Beer was great. It was sweet and fizzy, it was a meal in a tusk, it blurred out the cold, it soothed their hunger, their aches and pains, it was safer to drink and it was addictive. And it was fun for all the family. In time, dependency and love of beer and the vulnerability of having to import it persuaded these people to want to start growing their own grains and brewing their own beer. The rich soils of northern Europe were perfect and the grains grew well. Beer was brewed and milled flour was mixed into porridge and made into cooked flatbreads. And everyone was a bit drunk.
making beer the stone age way
Inevitably beer would get spilt into flour and bakers would be furious. Maybe there would be a big fight with those beautifully smooth ground stone Neolithic axes. Then someone would notice that the flour now looks very amazing and smells very good, much better than a flatbread dough. Someone bakes it and…. The most delicious food they have ever tasted has been born.
Going back to ancient Egypt, we can see that the first images of leavened bread are of bakeries among breweries. Was it a similar invention there? The sourdough breads that spread through the early classical world seem to have been born of warmth and yeast spores, but they could also have been first made from spilled beer.
So now I can get back to my experimental archaeology. My home-made ‘special bread’ is beer bread, and it is delicious. I literally just pour beer into flour and then bake it. It has all the dense and flavoursome qualities of Northern bread. My experimental flatbread is a disaster. Its still flat and nothing like bread we up north know and recognise.
I made the annoying discovery though that beer bread is already a recipe that people make. However, as far as I know, no-one has made the connection between beer, the Neolithic, the northern hemisphere and our own dense leavened bread. This bread, I think, was born of peoples who had an intense beer culture, who accepted agriculture to fund their beer culture and who accidentally invented their own bread while drunk!
I did a presentation for this afterwards, where I served people oily fish, shellfish, beer, beer bread, rabbit and venison, to give them a British/Scandinavian Neolithic feast while presenting my idea.
However, we do not know for sure. It’s just an idea but I like it! Apparently it was a very tasty idea too.

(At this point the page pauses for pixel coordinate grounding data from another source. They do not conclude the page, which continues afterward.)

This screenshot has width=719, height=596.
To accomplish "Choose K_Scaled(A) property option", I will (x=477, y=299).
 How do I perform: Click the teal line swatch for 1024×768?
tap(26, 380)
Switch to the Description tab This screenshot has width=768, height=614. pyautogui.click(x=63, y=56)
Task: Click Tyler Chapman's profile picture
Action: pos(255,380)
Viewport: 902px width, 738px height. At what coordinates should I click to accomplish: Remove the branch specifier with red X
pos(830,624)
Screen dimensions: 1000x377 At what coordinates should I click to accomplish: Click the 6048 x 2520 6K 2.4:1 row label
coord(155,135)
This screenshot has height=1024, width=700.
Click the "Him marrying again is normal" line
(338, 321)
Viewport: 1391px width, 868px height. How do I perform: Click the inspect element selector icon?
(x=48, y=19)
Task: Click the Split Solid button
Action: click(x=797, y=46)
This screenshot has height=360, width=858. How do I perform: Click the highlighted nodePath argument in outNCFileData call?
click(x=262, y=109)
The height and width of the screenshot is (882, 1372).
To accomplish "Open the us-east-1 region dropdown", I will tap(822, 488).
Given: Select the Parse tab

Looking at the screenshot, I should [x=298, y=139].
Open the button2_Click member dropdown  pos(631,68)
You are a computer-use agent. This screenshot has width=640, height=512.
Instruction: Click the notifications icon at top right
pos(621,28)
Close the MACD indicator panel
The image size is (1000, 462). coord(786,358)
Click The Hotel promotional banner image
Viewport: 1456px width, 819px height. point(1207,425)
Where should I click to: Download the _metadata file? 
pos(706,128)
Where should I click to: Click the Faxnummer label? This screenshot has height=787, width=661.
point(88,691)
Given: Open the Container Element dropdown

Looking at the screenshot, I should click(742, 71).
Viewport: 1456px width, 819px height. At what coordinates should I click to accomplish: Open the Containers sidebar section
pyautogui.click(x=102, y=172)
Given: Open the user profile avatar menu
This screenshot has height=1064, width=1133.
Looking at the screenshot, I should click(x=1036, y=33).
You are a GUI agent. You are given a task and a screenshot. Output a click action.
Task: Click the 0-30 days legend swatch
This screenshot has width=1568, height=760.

Hi. Thanks I enjoyed your article and must try the beer bread. I don’t see when this article was from but did you know that most bread benefits greatly from a cold fermentation. Professional bakeries actually use retarder provers, which first refrigerate the dough overnight and then speed final proving by very gentle heating. The final benefit of the older fermentation is improved flavour and digestibility, warm proving is not necessary. I suppose there was a natural difference between Winter and Summer bread.